Strengths of our study include that it is one of the first to examine the accuracy of self-report CRC test use in Hispanics. We maximized the ascertainment of completed tests, through use of multiple sources of chart data, restricting our inclusion criteria to patients in the system for a sufficient length of time to adhere to the guidelines for all of the CRC tests and taking advantage of the relative geographic isolation of the university system that maximized the chances that patients did not go elsewhere for health care. However, there are some limitations of the study. Our response rate was modest at 53%, however, we did determine that our respondents were no different to non-respondents and were representative of the clinic population. Second, because we included only those with access to health care who had medical record availability, our findings should be generalized with caution to other populations and settings. Our estimates, however, were similar to those reported in other studies. Third, we were not able to analyze the characteristics of the Spanish version of the measures because of a small sample size. Fourth, because of our small sample size, we did not control for racial/ethnic group differences in education, income or health status that may have influenced our findings. Although a separate analysis by educational level across all groups showed no differences in sensitivity measures.

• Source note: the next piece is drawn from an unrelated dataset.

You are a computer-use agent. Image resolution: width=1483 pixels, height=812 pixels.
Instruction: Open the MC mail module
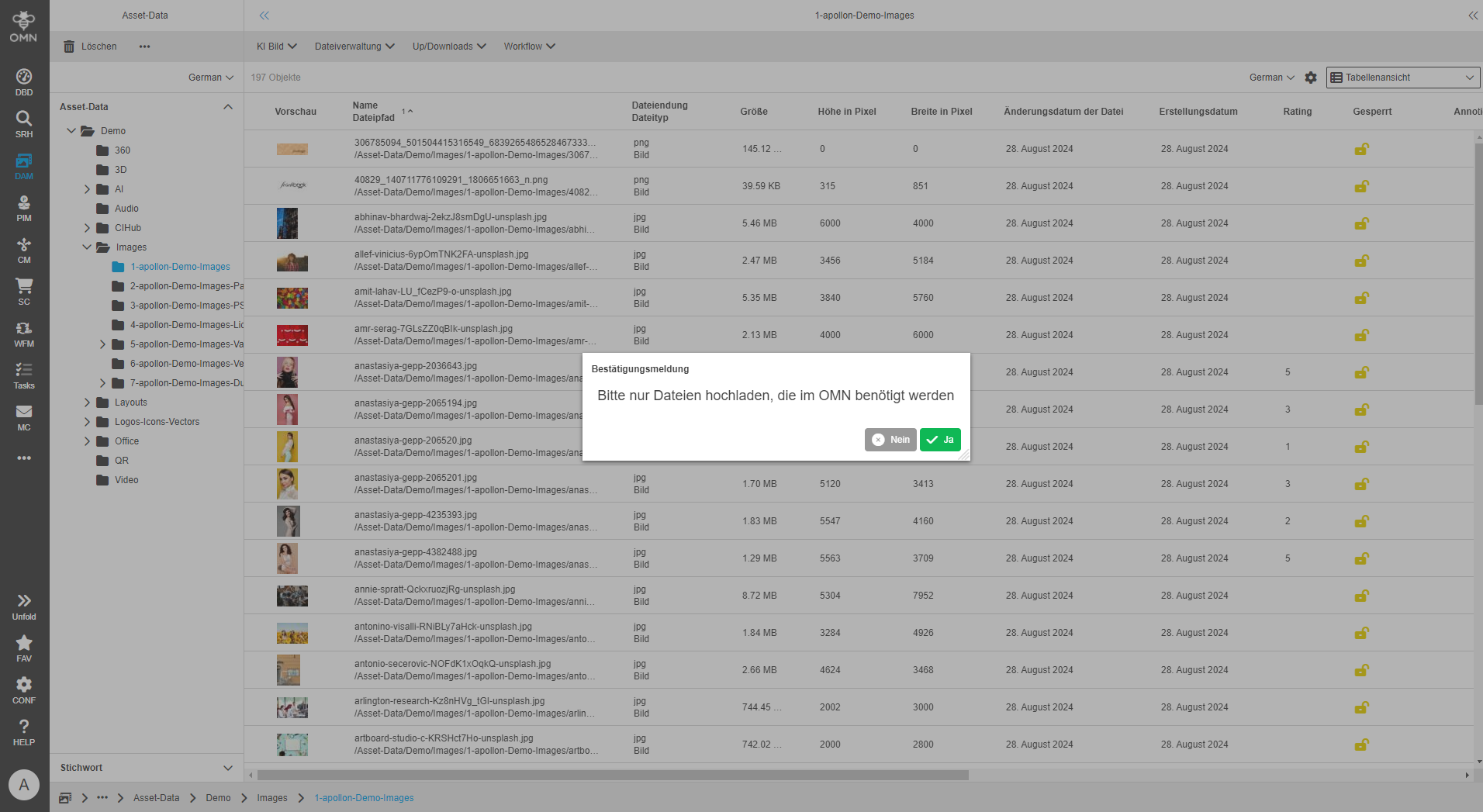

Developing surveys items for multiethnic groups is fraught with difficulties24
because responding to a survey is a complex process. It has been conceptualized as involving four different stages, each of which can lead to inaccuracies in reporting. During the ‘comprehension’ stage, the respondent interprets the meaning of the question; in the ‘retrieval’ stage, the respondent relies on long-term memory for relevant information; in the ‘estimation/judgment’ stage, the respondent assesses the information retrieved and its relevance to the question and chooses to accept or reject the information. In the final ‘response stage’, the respondent weighs factors such as sensitivity and social desirability of the responses and then decides what answer to give. Cultural differences among groups could affect the process at any of these stages and may have done so in our population.26
Previous studies have reported ethnic group differences in response style24
and have reported that measures of preventive behaviors are particularly problematic across cultures.25
These measures were cognitively tested but not in Hispanics in the target age group. Future studies should cognitively test measures in all groups and ages.27
The implication of these findings is that national prevalence estimates maybe overstating screening rates in all groups, and that the observed racial/ethnic group differences in test use are real, especially for FOBT, FS and DCBE. Overall the accuracy of these self-report measures is acceptable: with COL self-report displaying the least racial/ethnic variation in accuracy. Since secular trends in CRC test use point to greater use of COL and declining rates of FS FOBT1
in the USA, the prevalence of inaccurate group estimates may be attenuated as COL becomes the preponderant CRC test. However, further challenges in accurately measuring CRC screening test use will remain, such as the addition of new tests to the recommendations.3
Self-report measures of new tests will need to be developed and our work points to the vital importance of cognitive testing of new measures in all population subgroups to enhance understanding of the cultural influences on the cognitive, emotional and judgment processes utilized by survey respondents.